_WHAT IS REQUIRED:_
Reproduce verbatim the passage of the transcript below that opens with the words containing "Now, Lou Dobbs, host" and closes with "battle than money?".

_QUOTED TEXT:_

-*-*-

Updated

This is a rush transcript from "On the Record," April 6, 2011. This copy may not be in its final form and may be updated.

GRETA VAN SUSTEREN, FOX NEWS HOST: Do you sometimes wonder if they ever get embarrassed? Politicians over the years telling you, Vote for me, I can do the job, and then fast forward to right now, and they are more than a year late in doing the budget for 2011 and we are hours from a government shutdown. And for some reason, they -- they just didn't do their jobs. That's why we're in this situation.

Now, Lou Dobbs, host of "Lou Dobbs Tonight" on the FOX Business Network went "On the Record."

(BEGIN VIDEOTAPE)

VAN SUSTEREN: Lou, nice to see you.

LOU DOBBS, HOST, FOX BUSINESS "LOU DOBBS TONIGHT": Good to see you, Greta.

VAN SUSTEREN: All right, Lou, is this fight over the budget, whether to keep the government open or not -- is this a bigger ideological battle than money?

DOBBS: It was until Congressman Paul Ryan came forward with a dramatic $6 trillion plan to cut $6 trillion in federal spending over the course of the next decade. I truly believe, Greta, that trumps the continuing resolution. It gives the Republicans a higher standing, if you will, in the negotiations with Harry Reid and the president on the continuing resolution or the 2011 budget, whichever results here.

VAN SUSTEREN: Do you have any problem with the continuing resolution? Because I tell you, it -- you know, I find it appalling that we've been limping along with these resolutions. They took a week off to -- and to do constituent service in March, not doing their jobs. It's long overdue. If I didn't show up for work at night, you know, I'd get -- you know, they'd pull me off the air in a second! I find it appalling that they're not doing their jobs!

DOBBS: Yes, it's truly government on the installment plan, isn't it. And the president so piously talking about politics -- he actually referred to not getting last year's business done when we could have gotten last year's business done last month or the month before or the month previous to that. Greta, the president would not even acknowledge that it was his job and Harry Reid's job and Nancy Pelosi, when she was Speaker of the House, to have gotten this budget taken care of in 2010, before the election! They made a calculation and it was a miscalculation. And the politics go on.

VAN SUSTEREN: Do you think they really believe that it's all the Republicans and sort of look -- I mean, the Republicans have -- they do have responsibility now because they own the House.

DOBBS: Right. Right.

VAN SUSTEREN: But do you think that when President Obama is talking about last year, when it was the House, the Senate and the White House were all Democrat and there was no budget -- do you think he actually believes that it was Republicans or do you think he's being deceitful or hoping the American people don't notice that at one time, he did have the House and the Senate and didn't do it?

DOBBS: Well, he's also being insulting. We can add insulting to that list, as well, because if the American people can't remember back until November, it would be astounding. But truthfully, I don't think there's any doubt he's being, let's be kind, disingenuous about it all. And both Republicans and Democrats are now joined on an ideological confrontation that will help frame, I believe, Greta, the 2012 presidential election. It's going to be about the size, the scale, scope and spending levels of the federal government, without question.

VAN SUSTEREN: Do you think the Republicans are being a bit disingenuous because although the Obama administration are big spenders, that the administration before, when they had the House, the Senate and the White House, they were likewise big spenders? So are the Democrats, to the extent that they're -- I mean, the Republicans now a little bit disingenuous in this fight?

-*-*-

_RECORD EXTRACTS:_
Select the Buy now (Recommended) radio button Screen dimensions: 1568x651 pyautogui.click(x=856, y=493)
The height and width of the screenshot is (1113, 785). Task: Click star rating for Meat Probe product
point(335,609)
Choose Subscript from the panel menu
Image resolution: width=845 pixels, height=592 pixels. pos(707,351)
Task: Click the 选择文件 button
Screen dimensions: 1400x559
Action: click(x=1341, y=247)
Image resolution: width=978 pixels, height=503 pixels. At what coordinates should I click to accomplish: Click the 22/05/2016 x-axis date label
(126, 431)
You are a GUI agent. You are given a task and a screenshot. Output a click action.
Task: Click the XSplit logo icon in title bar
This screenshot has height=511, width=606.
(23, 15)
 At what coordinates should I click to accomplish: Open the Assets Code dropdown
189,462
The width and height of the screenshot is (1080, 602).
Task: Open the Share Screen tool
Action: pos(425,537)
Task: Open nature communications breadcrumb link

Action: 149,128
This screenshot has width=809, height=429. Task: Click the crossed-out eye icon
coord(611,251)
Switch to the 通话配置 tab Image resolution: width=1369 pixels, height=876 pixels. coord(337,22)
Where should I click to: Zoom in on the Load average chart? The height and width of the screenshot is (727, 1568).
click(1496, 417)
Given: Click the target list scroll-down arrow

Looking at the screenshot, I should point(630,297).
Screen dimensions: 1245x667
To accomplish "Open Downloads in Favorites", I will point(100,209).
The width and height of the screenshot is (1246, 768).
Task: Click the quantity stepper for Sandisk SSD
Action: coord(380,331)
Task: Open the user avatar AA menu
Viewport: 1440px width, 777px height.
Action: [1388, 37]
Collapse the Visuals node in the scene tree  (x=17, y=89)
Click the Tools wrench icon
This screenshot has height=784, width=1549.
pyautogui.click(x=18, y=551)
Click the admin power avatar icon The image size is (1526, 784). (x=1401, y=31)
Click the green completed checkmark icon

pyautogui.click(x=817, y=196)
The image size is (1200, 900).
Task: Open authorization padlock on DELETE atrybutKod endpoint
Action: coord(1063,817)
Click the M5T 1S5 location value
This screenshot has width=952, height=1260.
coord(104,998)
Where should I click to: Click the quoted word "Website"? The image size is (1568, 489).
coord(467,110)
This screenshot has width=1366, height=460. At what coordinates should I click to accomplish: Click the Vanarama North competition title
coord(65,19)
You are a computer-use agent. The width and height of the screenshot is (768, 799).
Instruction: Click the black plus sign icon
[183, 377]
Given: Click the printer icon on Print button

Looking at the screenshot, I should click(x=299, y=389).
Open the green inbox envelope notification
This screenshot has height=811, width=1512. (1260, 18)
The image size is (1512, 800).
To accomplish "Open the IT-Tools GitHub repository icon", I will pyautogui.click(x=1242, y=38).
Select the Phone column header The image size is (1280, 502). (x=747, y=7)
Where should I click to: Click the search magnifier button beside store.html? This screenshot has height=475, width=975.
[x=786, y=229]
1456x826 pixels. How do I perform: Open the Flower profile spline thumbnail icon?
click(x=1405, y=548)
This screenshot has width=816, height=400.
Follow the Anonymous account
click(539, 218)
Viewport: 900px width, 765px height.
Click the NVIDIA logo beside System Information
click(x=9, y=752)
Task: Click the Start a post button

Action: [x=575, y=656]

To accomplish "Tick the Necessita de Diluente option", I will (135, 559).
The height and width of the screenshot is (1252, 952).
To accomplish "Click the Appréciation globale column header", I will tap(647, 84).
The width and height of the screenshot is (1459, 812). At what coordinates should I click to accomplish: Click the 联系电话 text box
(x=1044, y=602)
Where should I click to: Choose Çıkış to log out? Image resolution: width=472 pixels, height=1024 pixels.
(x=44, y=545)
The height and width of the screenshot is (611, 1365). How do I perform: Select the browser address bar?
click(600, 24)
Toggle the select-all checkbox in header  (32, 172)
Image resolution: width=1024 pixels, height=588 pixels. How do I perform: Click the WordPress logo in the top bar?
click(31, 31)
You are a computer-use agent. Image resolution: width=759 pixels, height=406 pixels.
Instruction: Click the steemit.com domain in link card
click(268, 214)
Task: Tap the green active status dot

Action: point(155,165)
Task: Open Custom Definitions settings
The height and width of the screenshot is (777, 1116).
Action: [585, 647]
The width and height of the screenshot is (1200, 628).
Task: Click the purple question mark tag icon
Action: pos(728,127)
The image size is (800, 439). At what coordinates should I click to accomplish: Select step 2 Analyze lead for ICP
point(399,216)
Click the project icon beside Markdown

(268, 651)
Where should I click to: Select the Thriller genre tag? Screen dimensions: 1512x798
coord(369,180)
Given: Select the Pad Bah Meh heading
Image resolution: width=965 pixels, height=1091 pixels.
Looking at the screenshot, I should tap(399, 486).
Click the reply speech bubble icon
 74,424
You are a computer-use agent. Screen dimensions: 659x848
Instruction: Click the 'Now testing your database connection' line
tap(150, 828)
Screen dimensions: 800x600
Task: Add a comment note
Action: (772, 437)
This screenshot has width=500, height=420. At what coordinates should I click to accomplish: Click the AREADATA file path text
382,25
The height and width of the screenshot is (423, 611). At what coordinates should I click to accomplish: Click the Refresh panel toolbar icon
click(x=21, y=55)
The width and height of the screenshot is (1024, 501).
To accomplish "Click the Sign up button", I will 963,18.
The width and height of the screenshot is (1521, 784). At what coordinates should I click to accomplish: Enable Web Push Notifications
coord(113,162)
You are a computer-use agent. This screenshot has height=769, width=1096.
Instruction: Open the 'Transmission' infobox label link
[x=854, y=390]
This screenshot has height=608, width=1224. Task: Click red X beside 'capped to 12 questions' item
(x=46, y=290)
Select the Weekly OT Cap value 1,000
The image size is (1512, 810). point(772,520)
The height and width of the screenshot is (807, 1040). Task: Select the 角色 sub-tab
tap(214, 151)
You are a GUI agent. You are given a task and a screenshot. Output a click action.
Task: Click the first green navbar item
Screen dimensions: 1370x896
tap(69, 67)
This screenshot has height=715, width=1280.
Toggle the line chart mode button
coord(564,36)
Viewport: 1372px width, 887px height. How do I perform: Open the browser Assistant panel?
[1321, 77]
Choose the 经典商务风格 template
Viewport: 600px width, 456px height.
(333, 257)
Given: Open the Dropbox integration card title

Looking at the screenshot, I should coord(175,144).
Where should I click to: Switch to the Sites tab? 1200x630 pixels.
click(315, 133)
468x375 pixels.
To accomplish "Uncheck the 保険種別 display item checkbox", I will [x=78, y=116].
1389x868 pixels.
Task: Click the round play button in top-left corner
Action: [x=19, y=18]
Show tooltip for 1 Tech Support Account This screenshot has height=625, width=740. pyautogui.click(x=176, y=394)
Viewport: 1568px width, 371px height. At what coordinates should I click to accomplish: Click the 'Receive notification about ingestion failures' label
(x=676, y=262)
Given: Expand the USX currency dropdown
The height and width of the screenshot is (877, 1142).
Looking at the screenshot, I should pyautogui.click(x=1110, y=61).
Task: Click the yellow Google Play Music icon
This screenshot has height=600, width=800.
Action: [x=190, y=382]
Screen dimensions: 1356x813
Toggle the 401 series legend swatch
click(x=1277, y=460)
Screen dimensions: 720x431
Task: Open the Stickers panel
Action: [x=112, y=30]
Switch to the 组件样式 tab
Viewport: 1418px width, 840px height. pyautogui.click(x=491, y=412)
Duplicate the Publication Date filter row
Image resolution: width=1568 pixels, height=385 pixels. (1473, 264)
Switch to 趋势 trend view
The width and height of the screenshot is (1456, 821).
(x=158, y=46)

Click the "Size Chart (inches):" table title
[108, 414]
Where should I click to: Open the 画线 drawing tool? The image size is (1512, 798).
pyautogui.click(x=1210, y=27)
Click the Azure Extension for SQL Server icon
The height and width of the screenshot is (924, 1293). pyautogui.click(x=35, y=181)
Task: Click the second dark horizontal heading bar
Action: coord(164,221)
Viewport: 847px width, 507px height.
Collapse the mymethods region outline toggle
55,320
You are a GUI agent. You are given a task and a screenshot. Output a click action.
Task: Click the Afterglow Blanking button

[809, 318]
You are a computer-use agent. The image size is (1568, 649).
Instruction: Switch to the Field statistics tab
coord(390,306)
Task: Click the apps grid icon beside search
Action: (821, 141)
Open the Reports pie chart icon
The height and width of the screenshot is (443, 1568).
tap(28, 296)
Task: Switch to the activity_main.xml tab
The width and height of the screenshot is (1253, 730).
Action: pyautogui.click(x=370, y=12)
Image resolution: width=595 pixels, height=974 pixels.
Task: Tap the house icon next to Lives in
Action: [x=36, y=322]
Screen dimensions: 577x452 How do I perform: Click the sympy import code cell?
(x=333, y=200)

-*-*-

_ANSWER FOR THIS EXERCISE:_
Now, Lou Dobbs, host of "Lou Dobbs Tonight" on the FOX Business Network went "On the Record."

(BEGIN VIDEOTAPE)

VAN SUSTEREN: Lou, nice to see you.

LOU DOBBS, HOST, FOX BUSINESS "LOU DOBBS TONIGHT": Good to see you, Greta.

VAN SUSTEREN: All right, Lou, is this fight over the budget, whether to keep the government open or not -- is this a bigger ideological battle than money?